SCHRIEVER AIR FORCE BASE, Colo. --
As the days lengthen, Schriever Airmen are likely to find themselves exploring Colorado’s natural wonders; however, while having fun in the sun, it is important to be aware of possible summer hazards and proper safety procedures.
Staff Sgt. Robert Cook, 50th Space Wing safety office occupational safety noncommissioned officer in charge at Schriever Air Force Base, Colorado, said it is important to be aware of the dangers posed by the sun during the summer.
“You always want to wear sunscreen when you’re outside,” Cook said. “Even when you’re inside your vehicle or there is an overcast, the sun’s rays can be extremely harmful.”
Juli Yim, 50th Force Support Squadron director of outdoor recreation, said the sun is one of the primary safety hazards during the summer and can be the cause of many injuries.
“Sun-related injuries such as heatstroke, heat cramps and sunburn are very prevalent during the summer,” Yim said. “It is important for people to remember to hydrate and to limit their exposure to the sun.”

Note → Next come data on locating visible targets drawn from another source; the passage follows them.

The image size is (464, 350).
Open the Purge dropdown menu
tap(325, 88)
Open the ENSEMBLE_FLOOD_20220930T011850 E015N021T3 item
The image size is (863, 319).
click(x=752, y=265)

Cook also said to do research before beginning any outdoor activity.
“If you’re going white-water rafting, going down rapids with rocks below, you’re going to want to wear a helmet and a life jacket,” Cook said. “You’re going to want to wear some sort of foot protection and check the raft you’re using so you don’t sink. Make sure you have the right paddles. It’s fun to go out on a limb and do something new and exciting, but you have to make sure you’re able to come back safely. This goes with any activity, always do extensive research.”
Besides the dangers posed by the sun and high-risk activities, Cook said driving during the summer can also be dangerous, sometimes even lethal.
“Colorado is a big state for motorcycle riders,” he said. “When the weather warms up, more motorcyclists are out. Make sure when you’re driving to look closely, check your blind spots and pay close attention to who’s on the road with you.”
In Colorado, motorcyclists are not required to wear helmets; however, all Airmen are required to wear one, per AFI 91-207.
Yim said to be aware of impaired drivers.
“Drinking and driving is an issue year-round; however, it seems to be even more prevalent around holidays like (Independence Day),” she said. “Just make sure to be responsible. No one wants to spend an evening in the hospital or maybe even jail.”
Base personnel are encouraged to seek alternate transportation through resources such as Airmen Against Drunk Driving.
Cook also encouraged Airmen to be aware of possible dangers posed by wildlife.
“It’s important to be aware of what's around you,” Cook said. “Whether that be mountain lions when hiking or pronghorn when driving, you have to keep your head on a swivel.”
Yim said the importance of safety cannot be stressed enough.
“Safety ensures people are able to operate in their mission essential jobs on base,” she said.
Cook said before participating in any high-risk activity, it is extremely important to consider any possible outcome.
“Before you do something, take a step back and imagine the bigger picture,” Cook said. “Think about what you’re doing as if your young child were to do it. In the end it’s about making sure we can come into work on time and make it home to our families.”